Task objective —
Could you give the items from the line containing "Enable the Show Bounding Region checkbox" down through the line containing "(x=102, y=76)" as a two-column CSV with the columns item and answer, one row per item, each field in quotes with line breaks replaced by spaces?

Given information —
start

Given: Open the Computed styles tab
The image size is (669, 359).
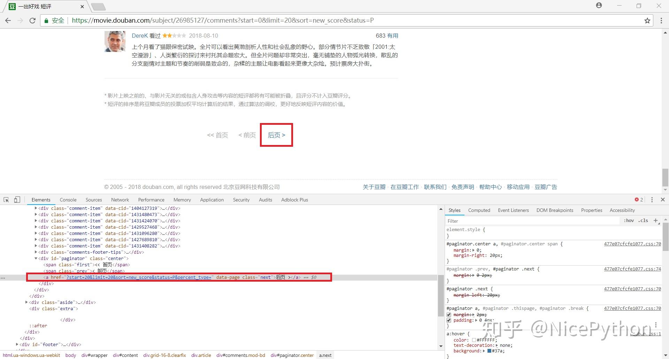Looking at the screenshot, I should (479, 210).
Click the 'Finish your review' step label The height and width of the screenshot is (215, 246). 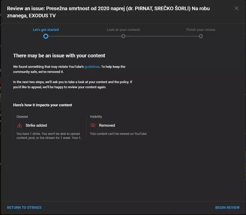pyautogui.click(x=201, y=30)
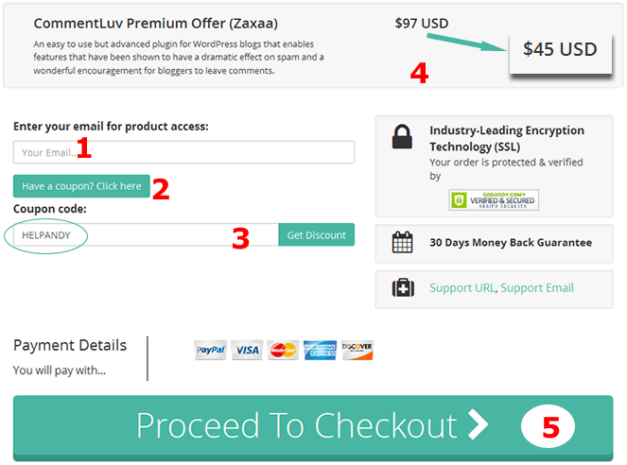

end
start

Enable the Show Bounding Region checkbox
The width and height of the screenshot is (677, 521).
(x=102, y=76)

end
start

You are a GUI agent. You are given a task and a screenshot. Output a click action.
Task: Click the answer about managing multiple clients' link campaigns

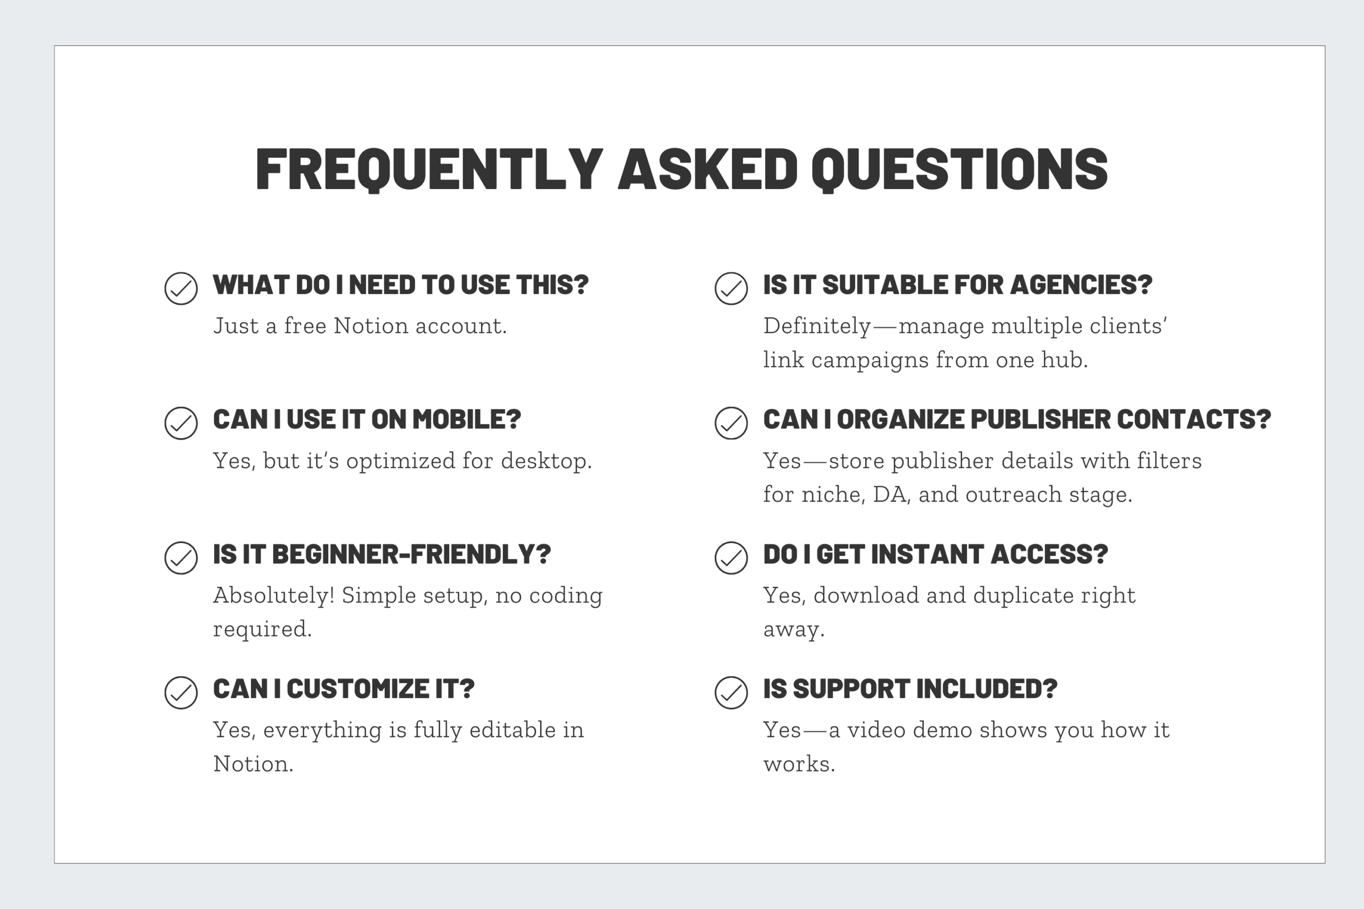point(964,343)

end

Task solution —
item,answer
"Enable the Show Bounding Region checkbox The width and height of the screenshot is (677, 521).","(x=102, y=76)"